Seorang wanita yang sedang hamil memang terkadang harus dibuat bingung ketika menghadapi hasrat atau keinginan terhadap sesuatu, biasanya makan makanan tertentu, dengan perasaan yang sangat ingin. Jika sudah seperti ini, biasanya suami atau keluarga lainnya akan dibuat kelabakan untuk mencarikan makanan yang sedang diidamkan oleh sang ibu hamil. Akan lebih repot lagi ketika mengidam makanan yang tidak biasa atau sedang tidak musimnya. Misalnya mengidam rambutan padahal belum musim rambutan, atau sedang mengidam makanan khas Jawa padahal sedang berada di luar Jawa.

Mengidam merupakan kondisi ketidakstabilan emosi yang menunjukkan adanya perubahan fisik dan psikis pada ibu hamil. Biasanya mengidam identik dengan keinginan ibu hamil untuk mengonsumsi makanan tertentu di luar kebiasannya. Kadangkala ini membingungkan bagi keluarga.

Akan tetapi sebenarnya, masalah mengidam ini sama membingungkannya dengan alasan kenapa selera makan saat hamil berubah.
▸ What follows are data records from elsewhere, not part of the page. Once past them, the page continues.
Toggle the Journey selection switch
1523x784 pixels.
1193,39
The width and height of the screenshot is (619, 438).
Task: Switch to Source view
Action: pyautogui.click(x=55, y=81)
Akan tetapi, antara 55% – 80% calon ibu mengalami mengidam salah satu makanan selama hamil, dan antara 45% dan 65% mengalami penolakan salah satu makanan. Mual-mual dialami oleh sebagian kecil dari wanita hamil yang diteliti. Pada tingkat tertentu, perubahan-perubahan mendadak pada saluran pencernaan ini karena adanya hiperkegiatan hormon dalam trisemester pertama. Walaupun mengidam dan penolakan makanan dapat hilang sesudah waktu itu, tetapi masih dapat muncul kembali di bulan keempat.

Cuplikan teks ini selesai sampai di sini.